PHILADELPHIA (CBS) — A local breakthrough for Parkinson’s Disease patients. Medical Reporter Stephanie Stahl is On Your Side with the important development.
50,000 Americans are diagnosed with Parkinson’s Disease every year. It’s a degenerative disorder of the central nervous system. It affects patient’s motor skills, and they often develop dementia. Now a new test can predict if and how quickly someone’s memory will be affected.
Dr. Alan Sugarman was diagnosed with Parkinson’s Disease about five years ago.
“I was having problems with movement. Freezing from time to time,” said Dr. Sugarman.
He’s able to walk and control his movements thanks to medication he takes every three hours. And his mind is still sharp.
“I can think about things that happened. And I don’t sense that I’m impaired mentally at this point,” said Dr. Sugarman.
But that could change. More than 80 percent of Parkinson’s Disease patients develop dementia, which had been unpredictable until now.
Dr.
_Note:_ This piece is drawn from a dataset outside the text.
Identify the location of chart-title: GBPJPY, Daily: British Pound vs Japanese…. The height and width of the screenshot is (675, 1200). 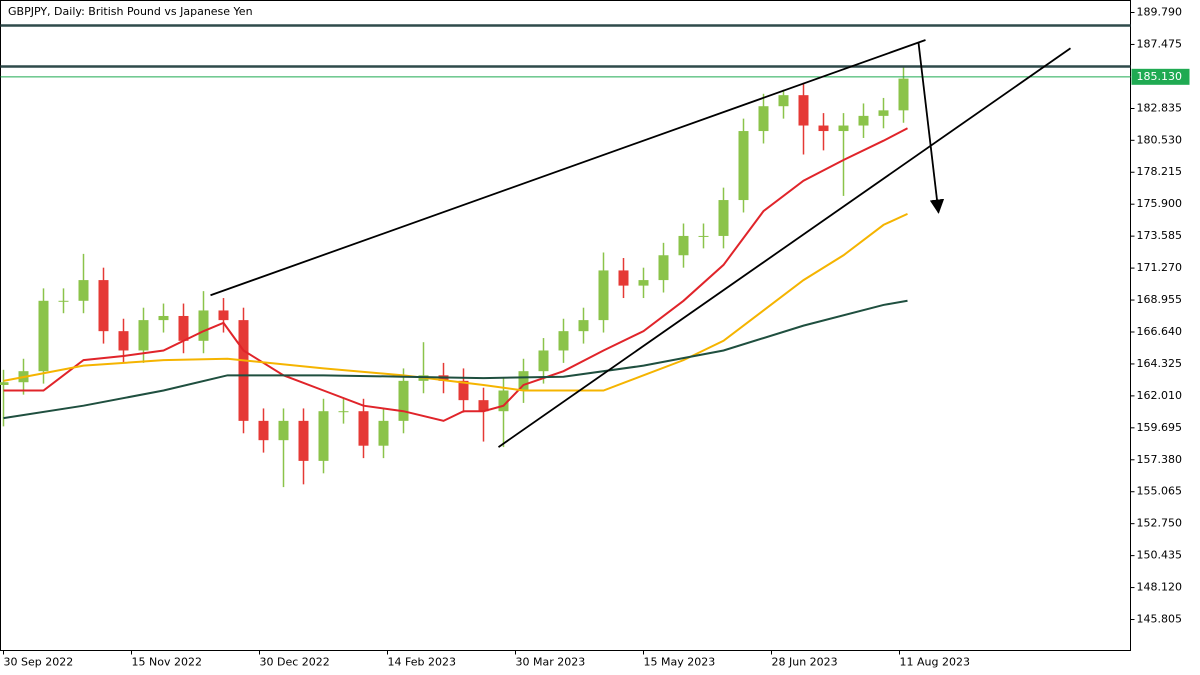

Alice Chen-Plotkin with Penn’s Parkinson’s Disease and Movement Disorders Center has developed a blood test that can potentially predict when cognitive changes will happen.
“It’s very significant for patients,” said Dr. Chen-Plotkin. The Penn study found Parkinson’s Disease patients who had very low levels of a specific protein in their blood were eight times more likely to develop dementia, within about two years.
“It seemed like your levels of the protein would go down before your cognitive performance went down which suggests to me there might be a window where you can intervene in people like that, and certainly it identifies an at risk group,” said Dr. Chen-Plotkin.
Knowing could help patients, like Dr. Sugarman, plan for the future, or get involved with clinical trials to try and stop the mental decline.
For now, Dr. Sugarman enjoys time with his wife and family, including great grandchildren, and isn’t worrying about his future.
“I’m 86 years old. My mother lived to be 100, so that’s my goal,” said Dr. Sugarman.
At this point, Dr. Sugarman hasn’t decided whether he wants to get this new blood test.
The study results are preliminary, but exciting. Doctors at Penn hope to get similar results in their next phase of research.